When it comes to dating, the most difficult part is meeting new people, which ironically is the start of the dating process.
However, some people have difficulty expanding their network because they have preconceived notions about the dating scene, and little do they know these negative thoughts hurt them more.
Learn about these personal myths that may hold you back from meeting someone new.
All the good ones are taken
Good people are not rare species. You may think that your local area may be running out of eligible singles, but the good thing is that more people become eligible every year, they are younger though, but would you mind?. You could also look out for people you like to meet in an adjacent town, or even in another state.
There are no decent ways or places to meet people anymore
Where you meet new people is not an issue of location. What matters is that you do something to bring more potential partners into your life. Try going out more often; join a group that you share common interests with, anything that will expand your network.

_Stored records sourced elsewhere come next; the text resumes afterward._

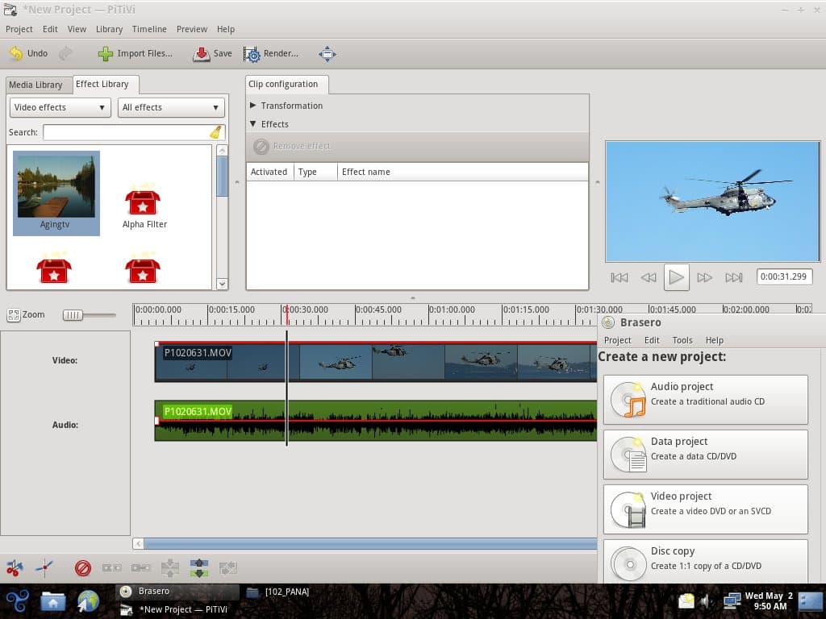826x619 pixels.
Task: Open the Video effects dropdown
Action: pos(60,107)
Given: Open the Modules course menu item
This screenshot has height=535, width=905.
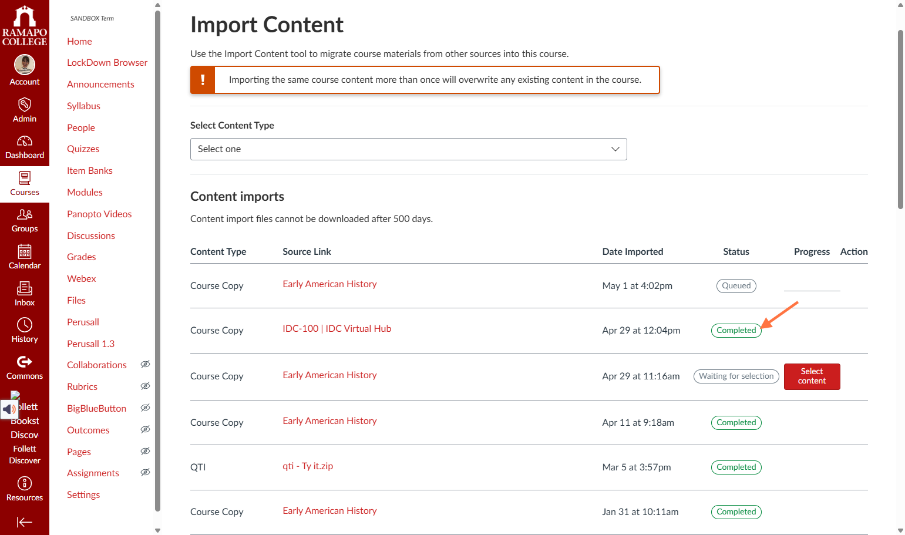Looking at the screenshot, I should (85, 193).
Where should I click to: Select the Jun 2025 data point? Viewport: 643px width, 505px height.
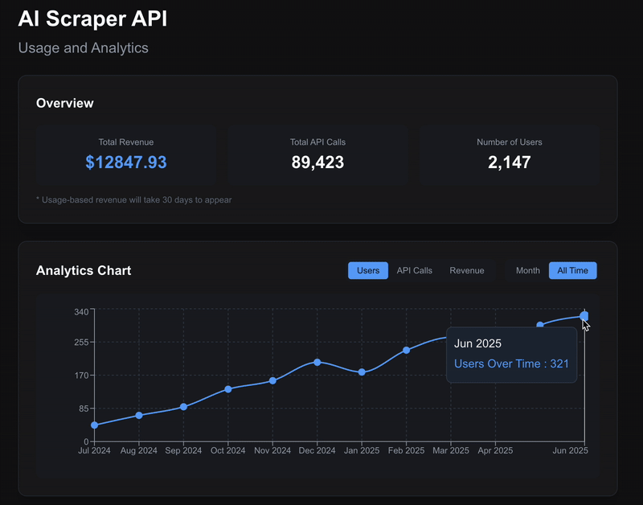tap(584, 316)
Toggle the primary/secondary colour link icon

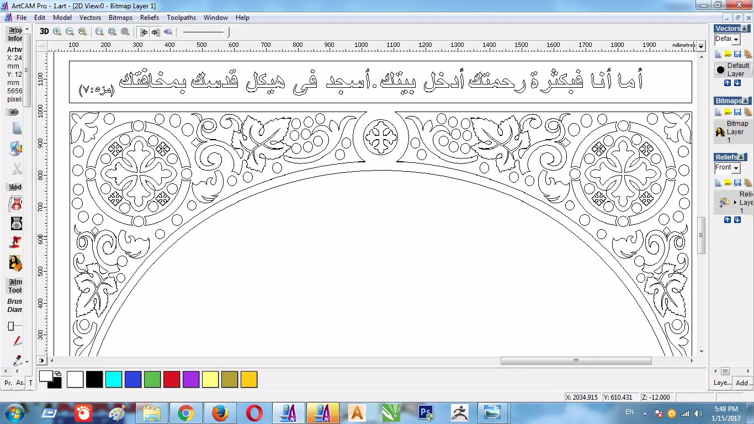[x=57, y=374]

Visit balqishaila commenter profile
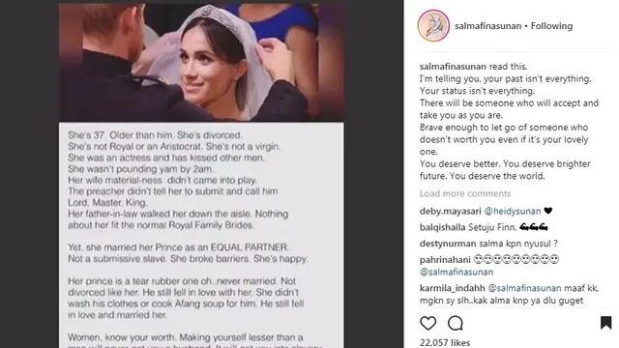[x=443, y=227]
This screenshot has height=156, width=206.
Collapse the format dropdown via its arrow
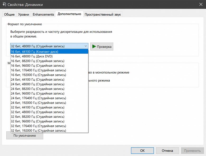86,46
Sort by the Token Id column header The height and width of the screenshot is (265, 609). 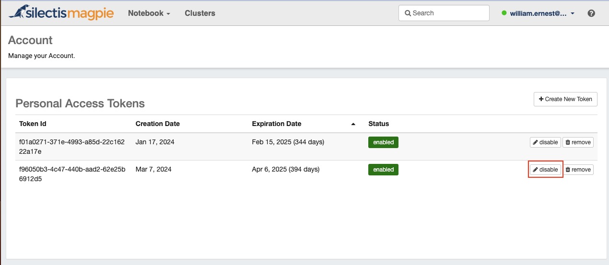tap(33, 124)
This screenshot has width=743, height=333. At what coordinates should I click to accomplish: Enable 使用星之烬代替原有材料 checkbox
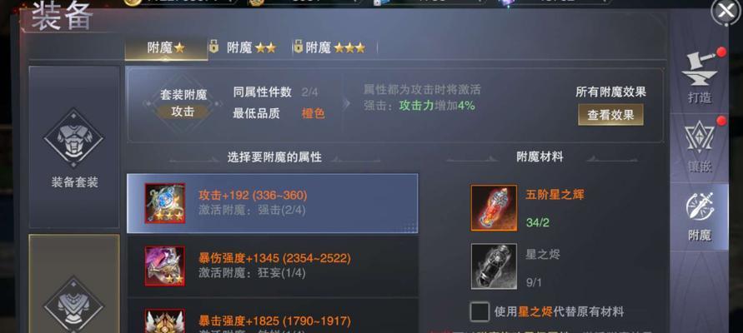(479, 311)
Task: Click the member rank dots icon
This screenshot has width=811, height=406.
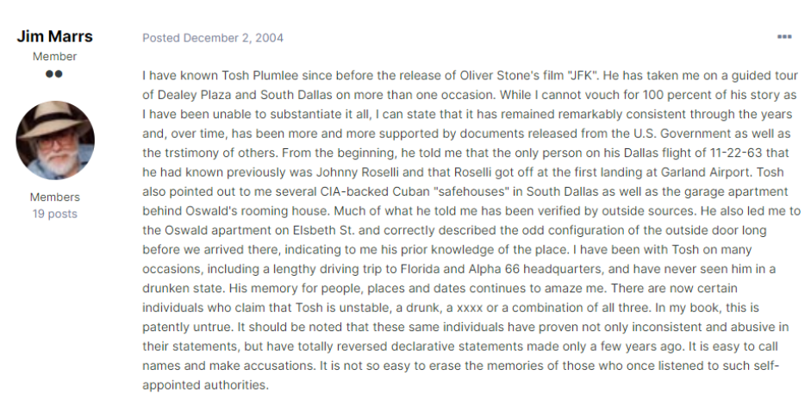Action: click(x=54, y=74)
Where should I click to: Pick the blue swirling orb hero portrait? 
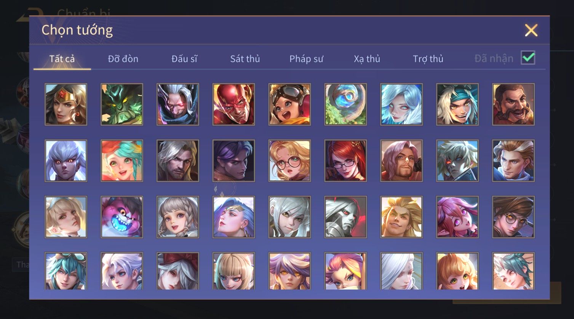point(345,104)
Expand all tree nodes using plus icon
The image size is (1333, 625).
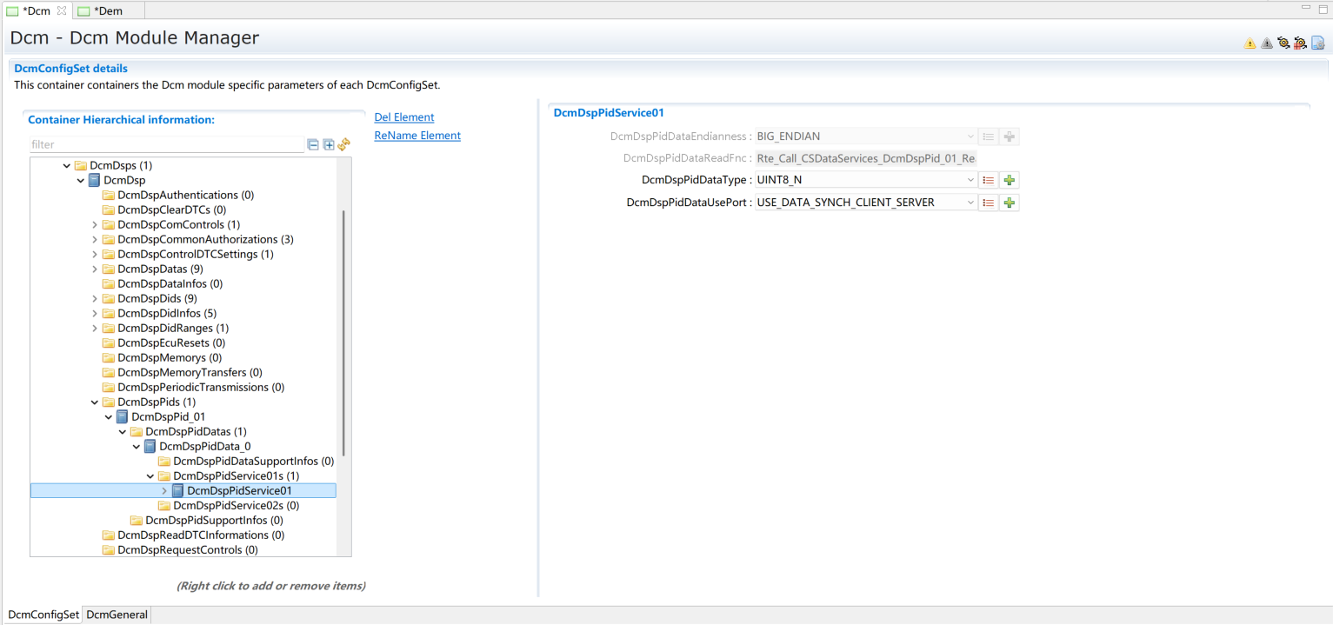[x=329, y=145]
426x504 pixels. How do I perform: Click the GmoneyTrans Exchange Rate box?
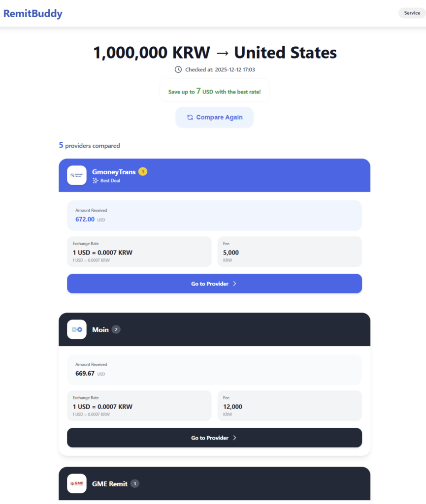click(139, 252)
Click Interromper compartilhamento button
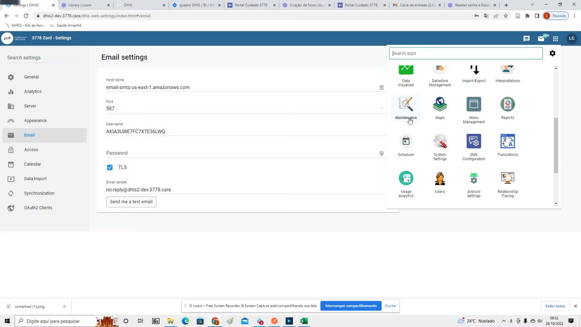The height and width of the screenshot is (327, 581). pyautogui.click(x=351, y=306)
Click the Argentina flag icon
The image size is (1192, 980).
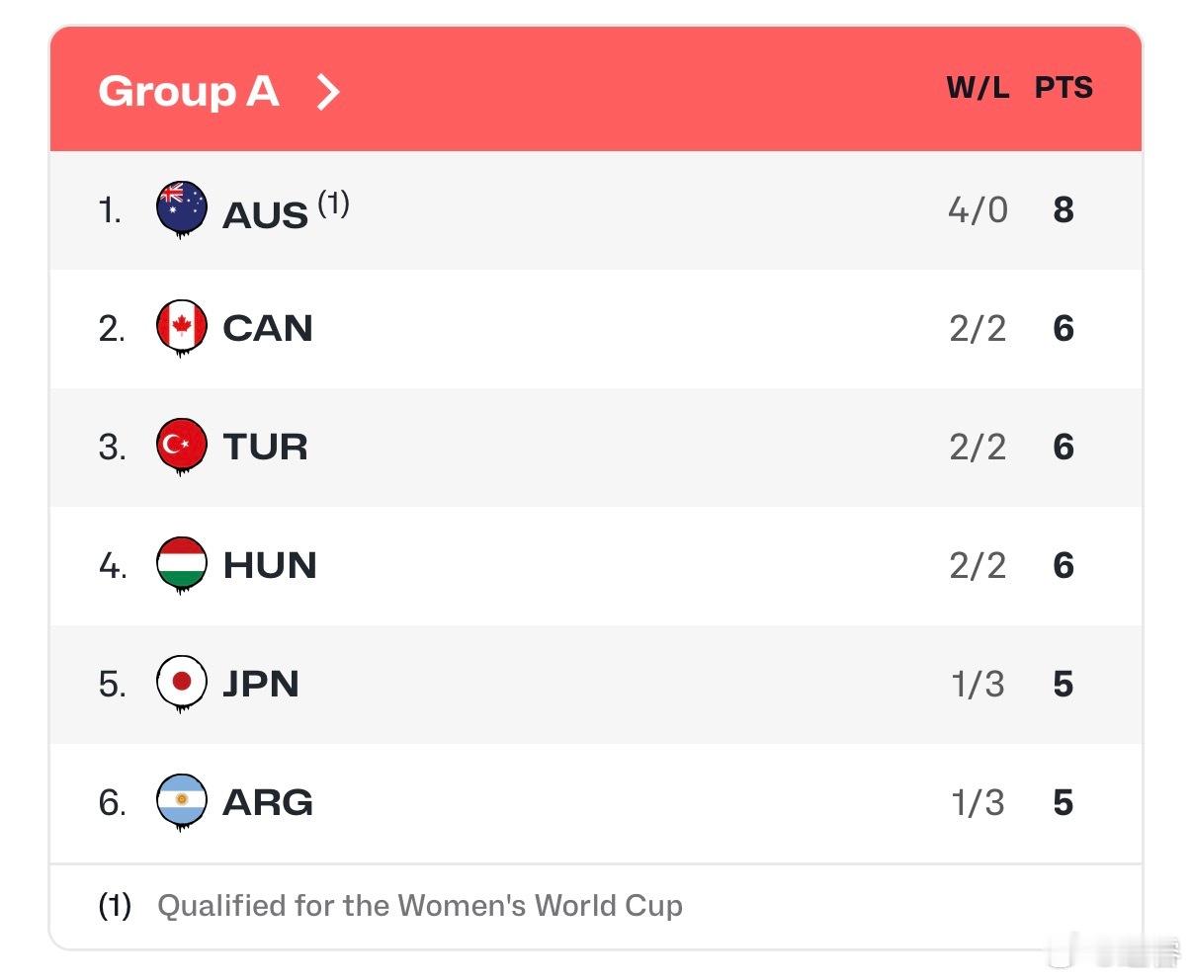point(182,801)
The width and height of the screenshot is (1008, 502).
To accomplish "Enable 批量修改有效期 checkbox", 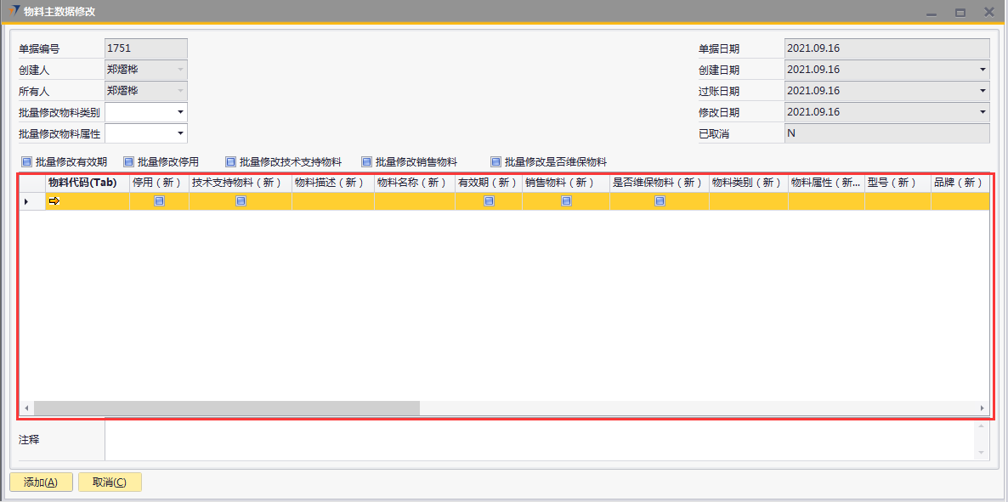I will 26,161.
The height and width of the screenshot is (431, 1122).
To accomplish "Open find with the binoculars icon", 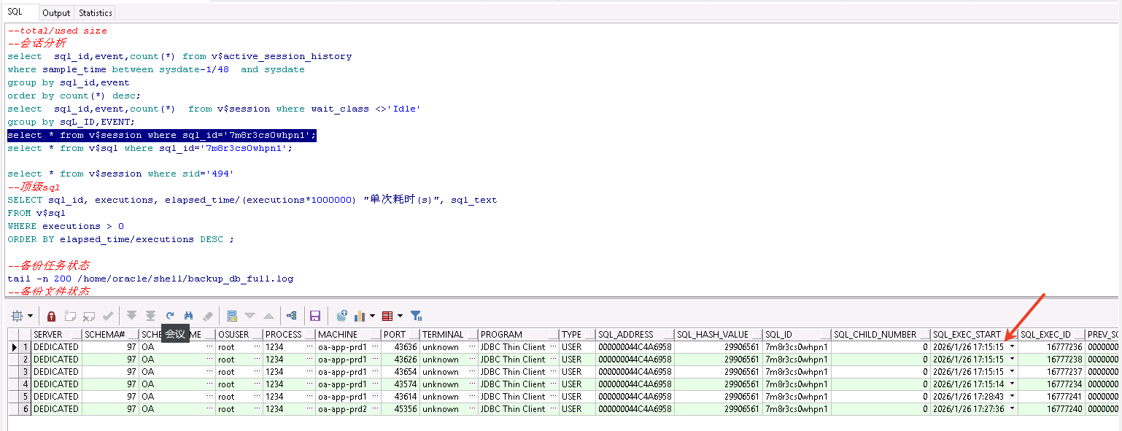I will pos(188,316).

I do not want to look desperate
Looking for love is not an act of desperation. It is just a matter of making people know you have a relationship goal, and you intend on making it a reality. Besides, we all wanted to love and be loved.
I never meet anyone within my checklist
There is nothing wrong if you have never met anyone you find interesting, or sexy, or intelligent, and humorous. Having a realistic relationship expectation is not a bad thing. In fact, in some circumstances they are important.
For example, you may not need a heavy drinker in your life if you are a recovering alcoholic. However, creating a checklist of perfect traits controls the outcome of your search, and does not-in any way-able to find you love.